Welcome back to the MNOHS Blog! We were quiet most of last year, but have much good news and creative ideas about connected learning to share this year. Please watch this space!
--Elissa Raffa, MNOHS Executive Director
Janet, the mother of a MNOHS summer student told me this story: Her son, Rob, like many varsity athletes wanted to knock off the required health course in the summer. Their family chose the MNOHS Health Issues and Choices course, while most of his teammates and friends chose their district's online option.
One evening, some of Rob's friends we hanging out at Janet's and she invited them to stay for supper. Rob brought a notebook to the supper table and began to take notes.
"What are you doing?" his friends asked.
"My nutrition assignment," he told them. "I'm writing down what I'm eating to analyze it later."
"You're kidding," they said. "You're doing actual work for an online health class?"
"I kind of like it," Rob said. "What do you do?
"We read stuff online and answer the questions. You're doing real work?"
"It's kind of cool," Rob repeated, setting down his pen and picking up his fork.
At MNOHS, 'real work' means active, authentic learning. Whether students are analyzing their nutrient intake in health class, composing melodies in music class, or testing conjectures in geometry, they are engaged in real learning, guided by highly accomplished teachers in the field.
A case in point, MNOHS Health Teacher Bonnie Rosenfield received the 2013 University of MN Women's Physical Education Alumnae Association Helen M. Slocum School of Health Education Honorary Award in recognition of her leadership, dedication and service to school health education. At MNOHS, Ms. Rosenfield's students are engaged in real learning, developing information literacy and critical thinking skills so that they can assess for themselves the validity of health-related claims, make the best possible choices, and develop the best possible habits.
At MNOHS, all learning is real learning. We celebrate students who are pursuing their passions--in academics, athletics, or the arts. All students have their priorities and preferences, and sometimes just want to cross a graduation requirement off their list. Each MNOHS teacher, however, does everything possible to help students engage meaningfully in each course, because every student deserves a high-quality education.
Our first blog posting of the school year is from MNOHS math teacher, board member, and family coordinator Kim Breeden.
This seasonal transition from summer to fall is always hard for me, as it may be in your house. I’ve been thinking about this (and this blog post) for weeks. It began with a family outing to Valley Fair on Labor Day. For those of you in my generation, you may recall ValleyFair’s ads using the song “Summertime Blues.” All day long, I couldn’t get that song out of my head. I was feeling very annoyed as I’ve never understood how there could be such a thing as the summertime blues. As far as I was concerned, the blues are a result of the end of summertime.

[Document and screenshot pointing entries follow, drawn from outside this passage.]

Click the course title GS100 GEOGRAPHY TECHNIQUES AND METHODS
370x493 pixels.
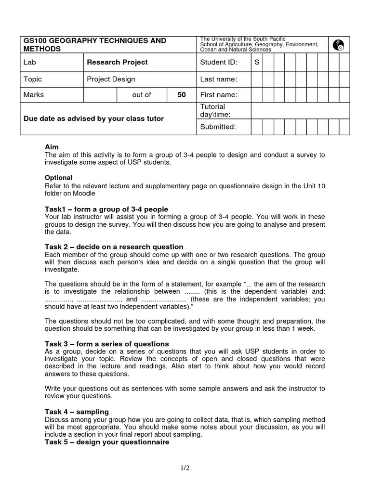[x=94, y=45]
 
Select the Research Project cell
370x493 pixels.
[x=117, y=62]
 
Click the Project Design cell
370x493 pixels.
[x=111, y=79]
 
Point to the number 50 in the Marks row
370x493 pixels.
[x=181, y=95]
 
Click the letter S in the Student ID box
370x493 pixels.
[x=257, y=62]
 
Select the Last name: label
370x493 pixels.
[x=219, y=79]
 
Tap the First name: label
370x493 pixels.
[x=219, y=95]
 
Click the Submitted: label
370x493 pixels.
[x=218, y=127]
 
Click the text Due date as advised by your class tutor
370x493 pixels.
[x=94, y=118]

I knew that once Labor Day was over—the unofficial end of summer—my boys and I would head back to school. This filled me with disappointment. The odd thing about this is that I love my job. My kids love their school. And, yet, I was deeply sad that summer was over, but not for the reasons you may think. Yes, I love spending time with my kids, the warm weather, and freedom. While I do miss those things, what was bothering me most was the lack of accomplishment during the summer months. On Memorial Day, the summer had laid large before me. I had glorious plans—both professionally and personally: class revisions, new geometry videos, bike rides, camping…And now, here it was Labor Day. In truth, there was much I accomplished this summer and if pressed I could easily make a list. But there was so much more I had meant to do.
"Now what?" I asked myself. I was not going to make Labor Day into another New Year's. There would be no resolutions for me. I knew I was not the first to feel this way. Adults and students alike can get caught up in what we meant to do that it prevents us from doing much of anything. I have had many students tell me, “I am so far behind. I feel overwhelmed. I just don’t know what to do.” My answer to them is usually pretty straight-forward. Start at the beginning and do something. Deal with school—and life—one small task at a time. One accomplishment leads to another and the success breeds success.
Remembering my advice to my students, I plodded forward, like many of us do each September: balancing school, and work, and family. And life happened. In the past few weeks I've accomplished many of those things that were on my summer “to do” list as well as many that weren’t. Fall is amazingly busy at MNOHS, in a wonderful sort of way. I connected with new students while evaluating their transcripts and creating class schedules to help them reach their goal of high school graduation. I collaborated with a co-worker to design a course to give extra support to students struggling with time management, motivation or personal issues that made attending school challenging. New geometry and calculus videos were created, feedback provided on assignments, and parent newsletters written.
They weren’t monumental achievements that sent me to cross anything off of my bucket list. I did, however, realize that fall, like summer, holds much potential. It is a more structured time, where routine and obligations provide us with stability. It is also a time to reconnect with people who are a constant in our lives 9 months of the year. It is a time to be proud of what we do each day, to remember the glories of our summer, the cold days ahead, and the fact that there is always another spring.